Call it the “Macron effect.” France has knocked the US of the top spot in the global ‘soft power’ rankings.
The Soft Power 30 Index from PR firm Portland Communications looks at how nations are able to influence other countries through persuasion and appeal rather than military or economic force.
The US topped the charts in 2016, but now under Donald Trump, the country has slipped to third place, while the UK has stayed at #2 for the second year running.
France’s new soft-power crown (it jumped four places from #5 last year) is thanks in part to its new young president Macron, whom global leaders have praised for his open, internationalist approach.
Macron joins a list of standing favorites in the world of international diplomacy: Canada’s Justin Trudeau, German chancellor Angela Merkel, a stalwart of EU politics, and the leadership of the UK, which the report gives high marks despite Brexit, because of its professional civil service and international brands like the Premier League.
The report points to the “global frenzy” around Macron’s recent electoral victory, his “savvy online presence,” and his popularity at home and abroad.
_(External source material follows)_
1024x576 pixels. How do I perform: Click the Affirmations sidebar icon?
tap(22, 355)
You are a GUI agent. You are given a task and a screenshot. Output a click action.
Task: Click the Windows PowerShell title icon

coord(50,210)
See, for example, the viral videos of US President Donald Trump’s state visit to France last week, when Macron beamed at a marching band’s rendition of Daft Punk. After the visit, Macron reportedly mused that he would succeed in softening Trump’s stance on climate change.
France’s joie de vivre—for instance its great food and wine—also tipped the scales in its favor, by making visitors feel more welcome.
According to the report France still lags behind powerhouses like Germany on certain aspects of soft power like “business acumen.” Macron’s pro-business reforms should help—assuming his soft power skills can get the rest of the country on board.